Anyone new to the liturgical tradition in Christianity needs to know why the Church engages in such a rich, elaborate, and exhausting offering of worship as Holy Week. This is the single most intricate—demanding, even—time in the Calendar. All of the Church's members are bidden to participate. Schedules are to be re-structured, priorities clarified, loyalties re-affirmed.
But before we plunge into it all, why are we doing this?
The Eastern Christian liturgical theologian Alexander Schmemann, in his important book “Introduction to Liturgical Theology,” makes a key point about Christian worship. He noted that under all the successive layers added to the basic structure of Christian liturgy, there is an essential foundation: the re-presentation of, and participation in, the mystery of our salvation in Christ, and a foretaste of the banquet at the end of the ages pictured in Revelation.
Though written for an Eastern Orthodox audience, his point remains true for Anglican Christians. All of our worship, from the simplest mid-week Eucharist through the Great Vigil of Easter, must have about it the urgency of the earliest Christians to be nourished in the saving message that Christ is Lord, that “Christ has died; Christ is risen; Christ will come again.” Worship without such authenticity, such focus is increasingly becoming truly irrelevant in our secularizing era.
While this defining characteristic about worship is a fact throughout the year, the liturgies of Holy Week allow us to enter into the Mystery of Faith in a highly physical, experiential way at once deeply personal and communal. This week is the earliest “layer” of the Liturgical Year, and it contains much of the most poignant and powerful presentation of the “DNA” of Christian belief and practice. It is the fountain from which proceeds everything else in our worship.

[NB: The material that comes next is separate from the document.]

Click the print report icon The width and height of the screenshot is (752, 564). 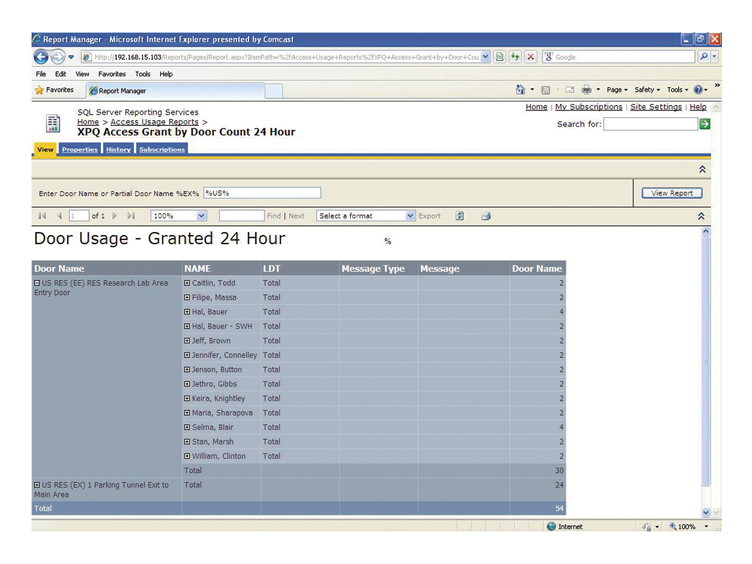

It is easy to become fixated on the details, the “exoticism” and “pageantry” of the Holy Week liturgies, much as it is easy to focus exclusively on the brushstrokes of a great painting or the spelling in a play by Shakespeare. Such things do have their meaning. But to approach Holy Week in this manner is to do it (and ourselves) an injustice and limit severely the potential of these rites. Their purpose is to allow us direct access to the realities they speak of. Instead of the Last Supper, the Crucifixion, and the Resurrection as events exterior to us or locked in a historical past, these truths are shown to be the ever-present “now” for the Christian. When we learn to live in the “now” of God, then we can see the true potential, the true significance of our lives, the lives of others, and of the world around us. We can begin to see with the eyes of Christ.

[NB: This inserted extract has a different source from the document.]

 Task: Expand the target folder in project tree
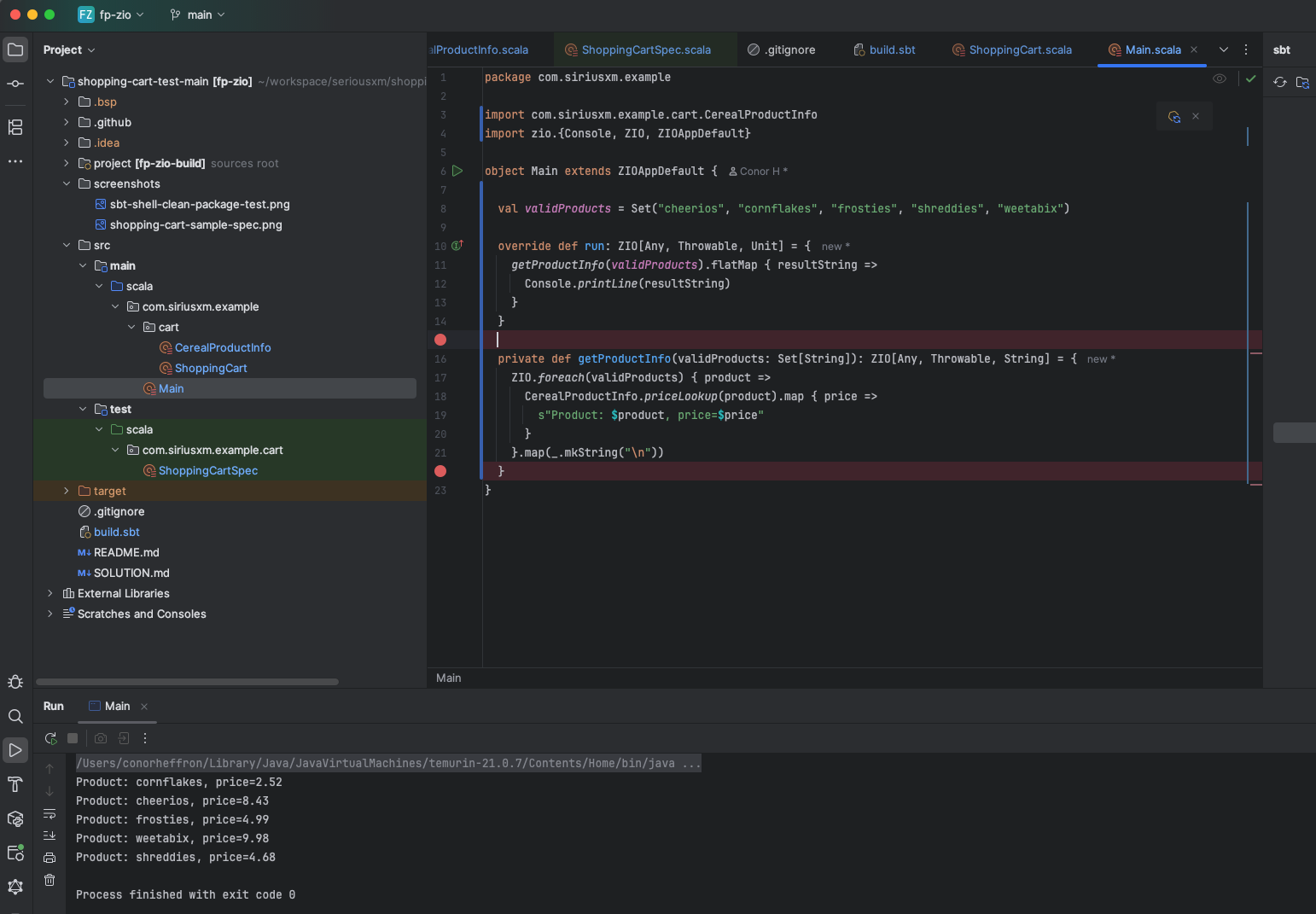(x=67, y=491)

All of this points to the significance for the Church’s mission found in Holy Week. As Christianity recedes from its cultural position of power and entitlement in our society, Christians (individually and as communities) must learn to embrace the essential Gospel message—the Kerygma—rather than the often culturally-conditioned messages we have put in place of the Gospel. American Christianity is in the midst of a deep humbling, a prolonged sorting out of what is truly about the Gospel, and what is really about consumerism, individualism, or the many other false ideologies and pseudo-gospels internalized over the years.
Only the Gospel’s message, that “God so loved the world that he gave his only begotten Son so that whoever believes in him might not perish, but have eternal life,” is truly needed. This message needs regular clarifying, regular cleansing of distortion in our individual and corporate life. What we share as the Faith must be God’s message of Good News, lived by a people for whom it is the word of Life, not a book forgotten on a shelf, a slogan unthinkingly shouted, or a flatbed truck upon which to stack other, more “interesting” freight.
The great liturgies of Holy Week proclaim and make present that saving Message. As rain soaks into dry ground, or heat warms a cold iron, our fragile and weak nature is renewed in the Truth from above. Far from being “empty rituals,” these are days run like a river at flood stage with God’s transformative power in scripture, sacrament, and moments of grace. By the Holy Spirit’s presence, our participation in all these ancient and tangible encounters challenge us to live the words we pray and shine with the light we ourselves have known and received.